Data =>
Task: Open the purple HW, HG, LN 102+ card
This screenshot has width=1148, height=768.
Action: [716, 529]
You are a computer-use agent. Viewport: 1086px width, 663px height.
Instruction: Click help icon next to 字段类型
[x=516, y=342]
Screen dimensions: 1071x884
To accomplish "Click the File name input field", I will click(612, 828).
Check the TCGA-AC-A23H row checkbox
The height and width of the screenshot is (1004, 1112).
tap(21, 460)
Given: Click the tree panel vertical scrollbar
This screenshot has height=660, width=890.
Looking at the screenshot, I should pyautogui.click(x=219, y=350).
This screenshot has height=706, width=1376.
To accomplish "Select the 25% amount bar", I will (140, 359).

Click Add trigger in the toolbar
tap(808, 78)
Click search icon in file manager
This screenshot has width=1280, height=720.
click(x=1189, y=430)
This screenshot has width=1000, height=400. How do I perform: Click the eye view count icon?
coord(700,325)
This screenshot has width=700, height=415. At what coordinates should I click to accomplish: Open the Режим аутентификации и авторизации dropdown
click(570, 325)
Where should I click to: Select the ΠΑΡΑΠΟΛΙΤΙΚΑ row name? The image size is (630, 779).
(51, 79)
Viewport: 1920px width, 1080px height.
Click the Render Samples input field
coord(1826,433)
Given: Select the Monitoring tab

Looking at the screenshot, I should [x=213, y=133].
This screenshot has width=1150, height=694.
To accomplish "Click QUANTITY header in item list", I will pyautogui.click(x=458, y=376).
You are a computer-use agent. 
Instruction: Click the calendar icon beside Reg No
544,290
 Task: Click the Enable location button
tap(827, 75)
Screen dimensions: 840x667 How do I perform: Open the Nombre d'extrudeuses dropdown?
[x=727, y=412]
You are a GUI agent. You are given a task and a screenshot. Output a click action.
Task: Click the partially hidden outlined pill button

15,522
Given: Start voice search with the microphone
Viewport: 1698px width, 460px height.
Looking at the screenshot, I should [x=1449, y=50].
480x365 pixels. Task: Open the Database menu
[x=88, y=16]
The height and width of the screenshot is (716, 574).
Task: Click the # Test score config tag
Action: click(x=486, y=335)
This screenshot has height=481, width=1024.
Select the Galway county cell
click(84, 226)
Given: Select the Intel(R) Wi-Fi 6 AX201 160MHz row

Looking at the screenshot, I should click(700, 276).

What is required => In the records above, locate the lines holding the word "agent". Copy each of them.

Answer area =>
You are a computer-use agent. Viewport: 1086px width, 663px height.
You are a computer-use agent. 
You are a GUI agent. You are given a task and a screenshot. Output a click action.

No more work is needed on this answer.